FIG. 1 is a diagram showing how the air-fuel ratio changes during low-temperature deceleration and re-acceleration in the conventional example and the embodiment of the present invention, and FIG. 2 is a diagram showing how the air-fuel ratio control method for an internal combustion engine according to the present invention is adopted. A partial block diagram showing an internal combustion engine equipped with an electronically controlled fuel injection device, which is an embodiment of the air-fuel ratio control device.
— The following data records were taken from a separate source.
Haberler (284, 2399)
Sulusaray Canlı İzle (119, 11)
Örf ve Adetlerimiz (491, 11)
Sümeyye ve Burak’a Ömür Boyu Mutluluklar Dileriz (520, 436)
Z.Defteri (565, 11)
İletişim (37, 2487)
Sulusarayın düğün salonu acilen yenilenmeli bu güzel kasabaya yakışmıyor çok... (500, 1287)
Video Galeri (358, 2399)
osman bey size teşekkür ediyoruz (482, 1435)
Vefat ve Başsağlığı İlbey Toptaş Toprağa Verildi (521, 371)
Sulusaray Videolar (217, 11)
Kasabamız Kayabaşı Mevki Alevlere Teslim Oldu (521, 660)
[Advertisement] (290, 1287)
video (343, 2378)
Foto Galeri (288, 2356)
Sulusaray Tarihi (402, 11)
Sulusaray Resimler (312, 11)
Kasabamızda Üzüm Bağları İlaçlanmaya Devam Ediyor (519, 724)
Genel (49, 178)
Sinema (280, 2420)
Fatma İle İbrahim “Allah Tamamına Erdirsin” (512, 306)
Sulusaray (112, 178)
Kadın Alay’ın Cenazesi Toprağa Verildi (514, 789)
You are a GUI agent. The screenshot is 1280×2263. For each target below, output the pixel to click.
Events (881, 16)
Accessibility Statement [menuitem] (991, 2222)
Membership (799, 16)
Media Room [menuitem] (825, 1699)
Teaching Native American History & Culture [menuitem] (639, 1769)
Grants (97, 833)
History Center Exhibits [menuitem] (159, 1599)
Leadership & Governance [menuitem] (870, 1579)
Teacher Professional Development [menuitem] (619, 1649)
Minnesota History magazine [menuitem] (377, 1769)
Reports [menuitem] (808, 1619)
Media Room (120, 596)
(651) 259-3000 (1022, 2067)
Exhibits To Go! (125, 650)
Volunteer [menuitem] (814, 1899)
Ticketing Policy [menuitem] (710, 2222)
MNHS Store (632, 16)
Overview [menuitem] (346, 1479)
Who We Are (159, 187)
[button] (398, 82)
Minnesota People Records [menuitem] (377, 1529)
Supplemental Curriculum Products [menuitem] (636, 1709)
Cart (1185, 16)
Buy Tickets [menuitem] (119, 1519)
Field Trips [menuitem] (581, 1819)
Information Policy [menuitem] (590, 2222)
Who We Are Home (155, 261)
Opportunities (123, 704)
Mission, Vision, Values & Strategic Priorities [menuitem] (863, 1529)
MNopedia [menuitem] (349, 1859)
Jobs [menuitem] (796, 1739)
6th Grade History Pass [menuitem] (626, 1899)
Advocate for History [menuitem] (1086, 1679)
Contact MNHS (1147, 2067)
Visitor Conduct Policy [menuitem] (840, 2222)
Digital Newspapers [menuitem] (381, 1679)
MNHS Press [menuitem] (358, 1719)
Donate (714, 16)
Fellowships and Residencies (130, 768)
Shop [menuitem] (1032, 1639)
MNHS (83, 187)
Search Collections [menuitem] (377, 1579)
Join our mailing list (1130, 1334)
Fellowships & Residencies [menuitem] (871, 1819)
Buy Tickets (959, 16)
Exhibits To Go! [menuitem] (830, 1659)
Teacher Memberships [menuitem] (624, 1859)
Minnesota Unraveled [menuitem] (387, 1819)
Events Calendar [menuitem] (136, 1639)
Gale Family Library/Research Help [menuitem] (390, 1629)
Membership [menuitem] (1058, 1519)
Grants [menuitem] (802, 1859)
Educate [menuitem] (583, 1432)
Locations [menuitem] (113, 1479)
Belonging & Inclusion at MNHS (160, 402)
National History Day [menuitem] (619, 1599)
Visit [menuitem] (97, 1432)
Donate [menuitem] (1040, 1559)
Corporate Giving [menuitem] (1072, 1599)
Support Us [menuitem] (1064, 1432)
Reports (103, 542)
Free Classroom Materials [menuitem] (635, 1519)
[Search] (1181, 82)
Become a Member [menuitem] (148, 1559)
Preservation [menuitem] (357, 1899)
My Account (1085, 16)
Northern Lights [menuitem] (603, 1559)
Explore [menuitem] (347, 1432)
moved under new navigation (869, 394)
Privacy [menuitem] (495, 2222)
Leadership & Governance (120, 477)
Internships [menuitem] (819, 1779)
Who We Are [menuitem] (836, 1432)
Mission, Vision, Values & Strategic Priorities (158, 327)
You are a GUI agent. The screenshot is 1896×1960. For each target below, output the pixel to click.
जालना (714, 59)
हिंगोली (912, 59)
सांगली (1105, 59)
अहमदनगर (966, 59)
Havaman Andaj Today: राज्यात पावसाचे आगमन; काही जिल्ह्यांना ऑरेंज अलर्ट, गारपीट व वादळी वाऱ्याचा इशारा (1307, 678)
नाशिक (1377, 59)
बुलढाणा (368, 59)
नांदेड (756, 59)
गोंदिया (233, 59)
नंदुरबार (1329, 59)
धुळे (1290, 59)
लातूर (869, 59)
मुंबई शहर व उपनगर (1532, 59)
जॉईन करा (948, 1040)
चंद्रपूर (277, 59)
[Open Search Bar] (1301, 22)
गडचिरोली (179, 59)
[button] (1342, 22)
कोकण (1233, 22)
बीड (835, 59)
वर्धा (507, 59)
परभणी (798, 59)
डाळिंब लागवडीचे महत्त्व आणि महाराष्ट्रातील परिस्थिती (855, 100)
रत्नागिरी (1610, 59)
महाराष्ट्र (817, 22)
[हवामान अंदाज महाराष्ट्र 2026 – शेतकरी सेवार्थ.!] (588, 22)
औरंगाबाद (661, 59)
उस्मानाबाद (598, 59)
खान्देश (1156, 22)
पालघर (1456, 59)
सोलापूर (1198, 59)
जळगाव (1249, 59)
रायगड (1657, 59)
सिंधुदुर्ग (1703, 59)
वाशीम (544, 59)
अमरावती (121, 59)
FIG. 3 is a block diagram showing the circuit configuration of the electronically controlled fuel injection device, and FIG. 4 is a flowchart showing part of the air-fuel ratio feedback routine in the embodiment. 12°°・Air 70-meter, 14・Pad distributor, 16・Cooling water temperature sensor, 20・Throttle valve, 22・
... Throttle position sensor, 26... Exhaust passage, 28... Oxygen concentration sensor, 32... Vehicle speed sensor, 36... Injector, 38... Digital electronic control circuit. Agent Patent attorney Takaya Ron C11 or 1 person) Figure f Lean

Claims (1)

[Scope of Claims] (1) An air-fuel ratio of an internal combustion engine that performs feedback control of the air-fuel ratio of the air-fuel mixture so that the air-fuel ratio of the air-fuel mixture becomes close to the stoichiometric air-fuel ratio according to the oxygen concentration in exhaust gas. An air-fuel ratio control method for an internal combustion engine, characterized in that the feedback control is stopped during deceleration when the engine cooling water temperature is less than a predetermined value. (2) A patent claim in which the feedback control is stopped when the throttle valve is in a fully closed state, the engine cooling water temperature is less than a predetermined value, and the vehicle running speed is above a predetermined value. The air-fuel ratio control method for an internal combustion engine according to item 1. (8) An intake air amount sensor that detects the intake air amount of the engine, a rotation speed sensor that detects the engine speed, a coolant temperature sensor that detects the engine coolant temperature, and detects that the throttle valve is in the fully closed state. an oxygen concentration sensor that detects the oxygen concentration in exhaust gas; a vehicle speed sensor that detects the entire running speed of the vehicle; an injector that injects fuel into the engine; The basic fuel injection time 'tl is calculated according to the rotation speed, and under normal conditions, the fuel injection time is feedback-corrected according to the oxygen concentration in the exhaust gas output from the oxygen concentration sensor. When the valve is in the closed state, the engine cooling water temperature is less than a predetermined value, and the vehicle speed is greater than or equal to a predetermined value, a fuel injection signal is output to the injector without feedback correction of the fuel injection time. An air-fuel ratio control device for an internal combustion engine that is equipped with an electronic control circuit and all e* characteristics.